In 1998, the Big Four lobbied the Reserve Bank in a private meeting between top officials from both parties. The lobby demanded that interest rates be lowered, so the central bank agreed and reduced one-day repurchase and lending rates by half a percentage point (17.5% from 18% and 32.5% from 33%, respectively); they also gave commercial banks guaranteed "overnight funds" directly from the Reserve Bank if/when the money from the daily repurchase auctions were all gone. During this same time period, financial lobbyists influenced the government from public housing discourse away from public sector implementation into questioning whether the government should even be providing this, and if so, how who is in control, and who receives it. South African financial lobbyists worked in tandem with the World Bank to focus on user charges rather than participation, which limited any implementation of health, education, and any other welfare services, if they were even instituted at all.
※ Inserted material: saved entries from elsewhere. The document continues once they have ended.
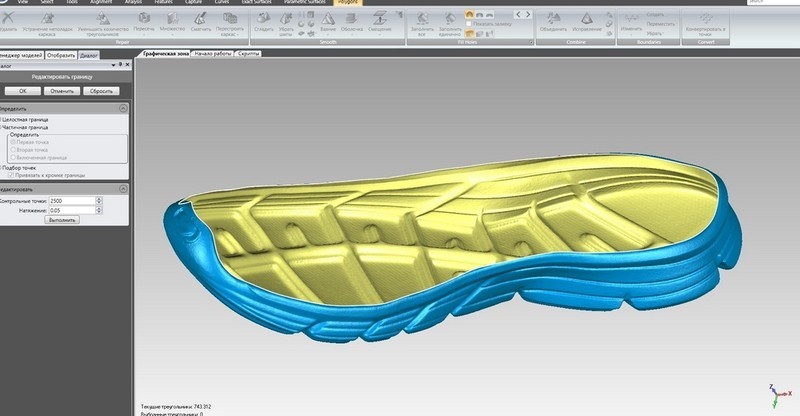Collapse the Определить section
This screenshot has width=800, height=416.
click(122, 107)
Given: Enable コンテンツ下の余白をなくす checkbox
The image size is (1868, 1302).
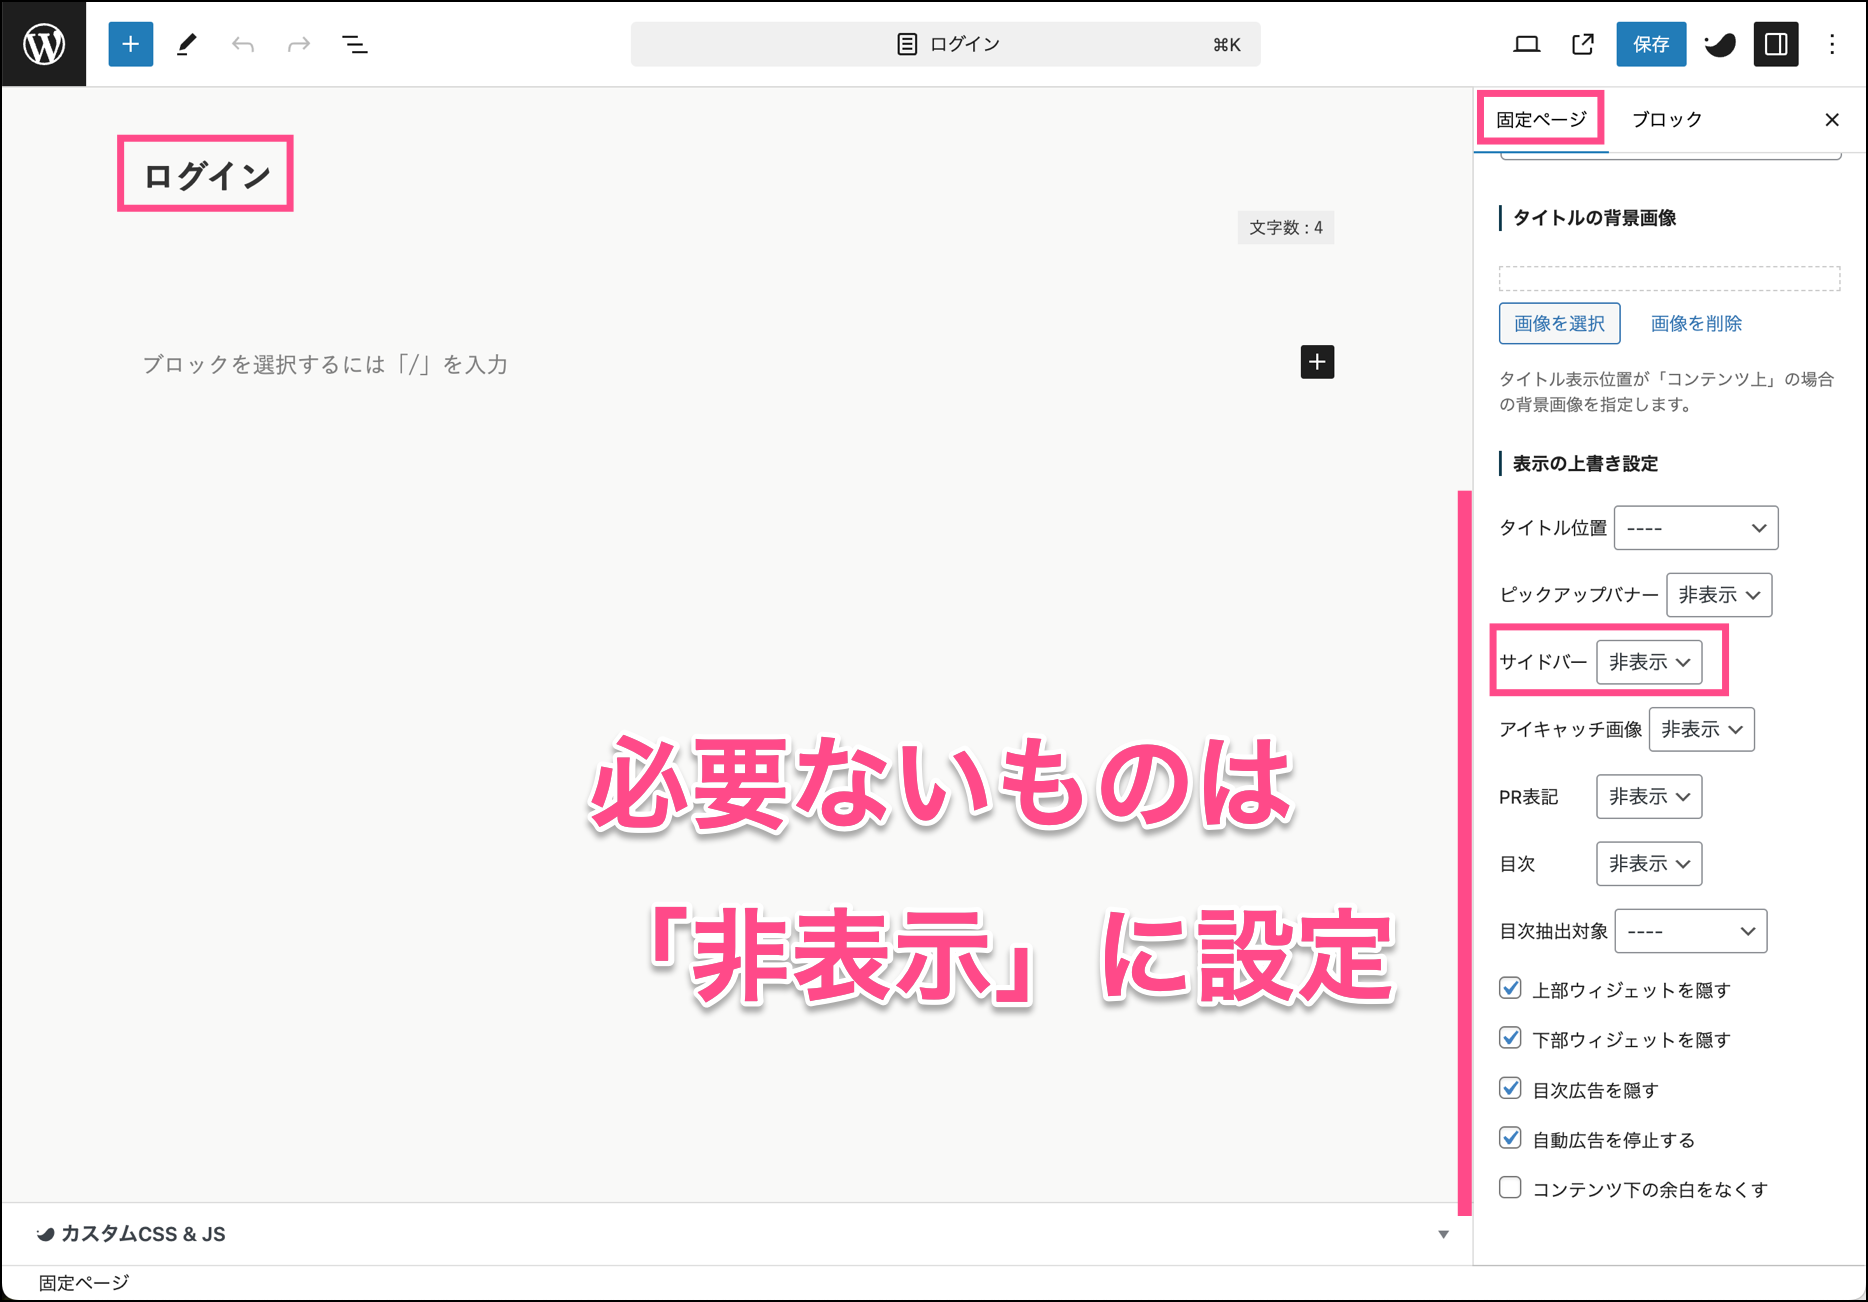Looking at the screenshot, I should (1510, 1188).
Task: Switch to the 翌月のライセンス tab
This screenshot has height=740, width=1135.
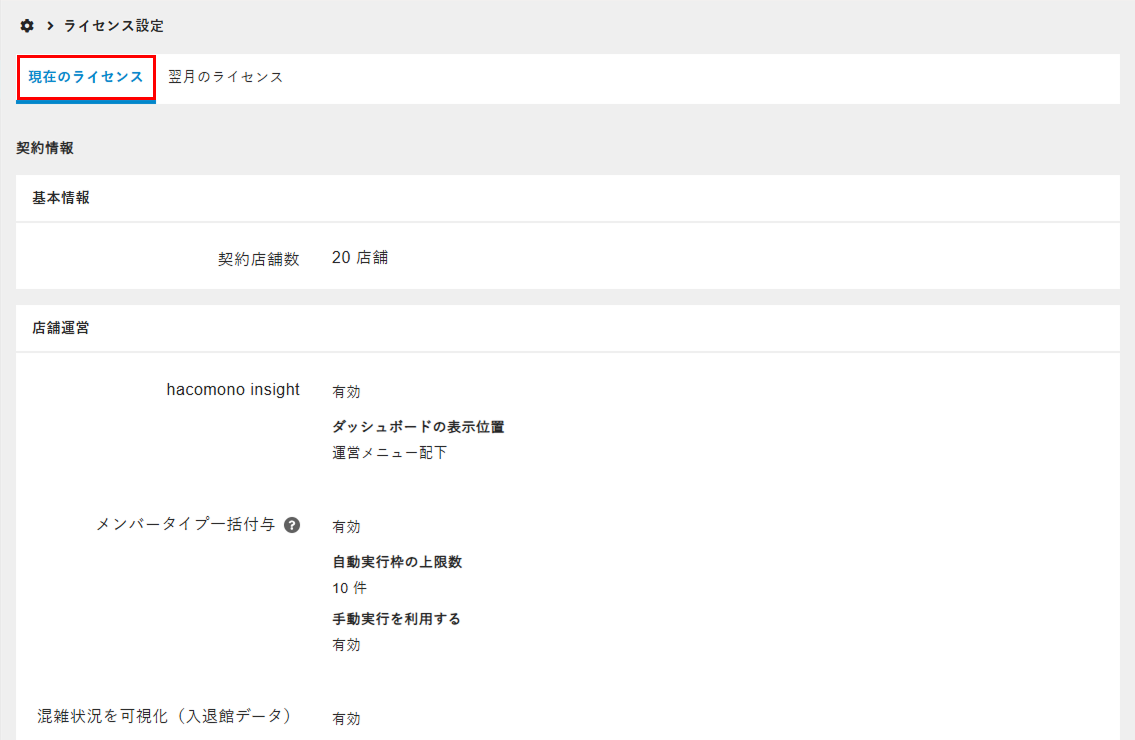Action: (226, 77)
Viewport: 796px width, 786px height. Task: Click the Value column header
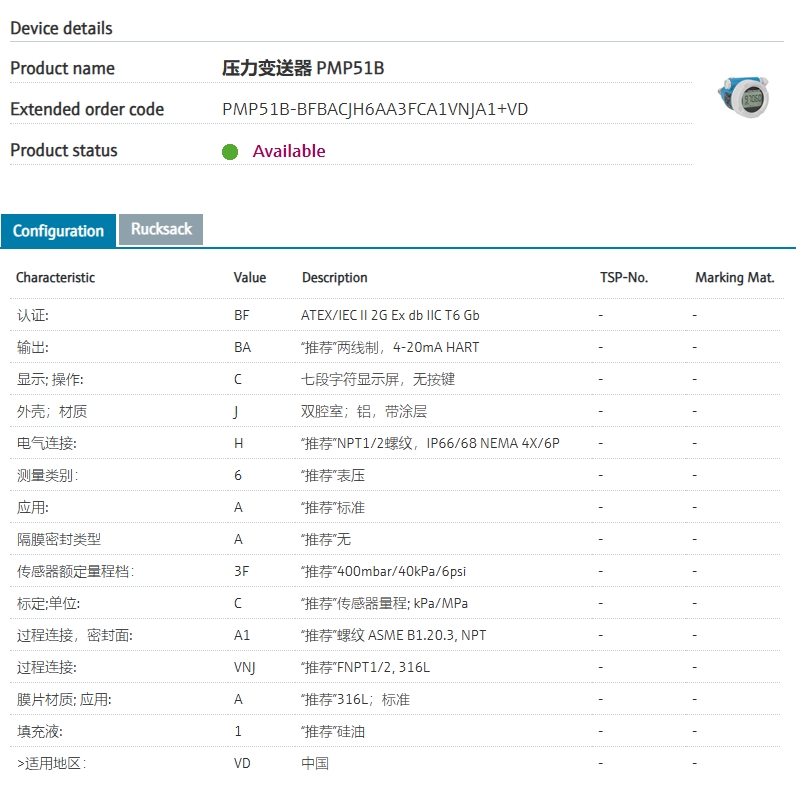tap(249, 277)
== Latin America/Caribbean ==
Businesses and financial lobbying is widely perceived as a large part of Latin American countries' governance, as a study found that on average almost 75% of citizens believe that only a few powerful groups govern their countries for a profit. Due to a lack of enforcement and state capacity, lobbyists control a lot of policymaking in many Latin American countries, which is associated with corruption and state capture. They can influence governments with the swift production of information communications (such as policy proposals, reports, etc.). In Guatemala and Honduras, the Coordination Committee of Agriculture, Commerce, Industry, and Financial Associations (CACIF) and the Honduran Council of Private Business (COHEP) collaborate with multinational companies within the region to lobby their respective governments.

== Australia ==
The Business Council of Australia, which has board members from some of the biggest Australian banks, and the Australian Industrial Group created submission to the government review of an industrial emission reduction policy in favor of a border adjustment tax for carbon emissions (also known as a carbon tariff). As an AI Group representative put it: "trade-related climate measures are becoming tangible internationally and relevant to Australia... [A border adjustment tax would] level the international playing field for Australian producers of products with a risk of carbon leakage." The view of these lobbyists is that enacting carbon tariffs will penalize companies seeking to evade carbon emission reductions, thus, preserving domestic heavy industry competition.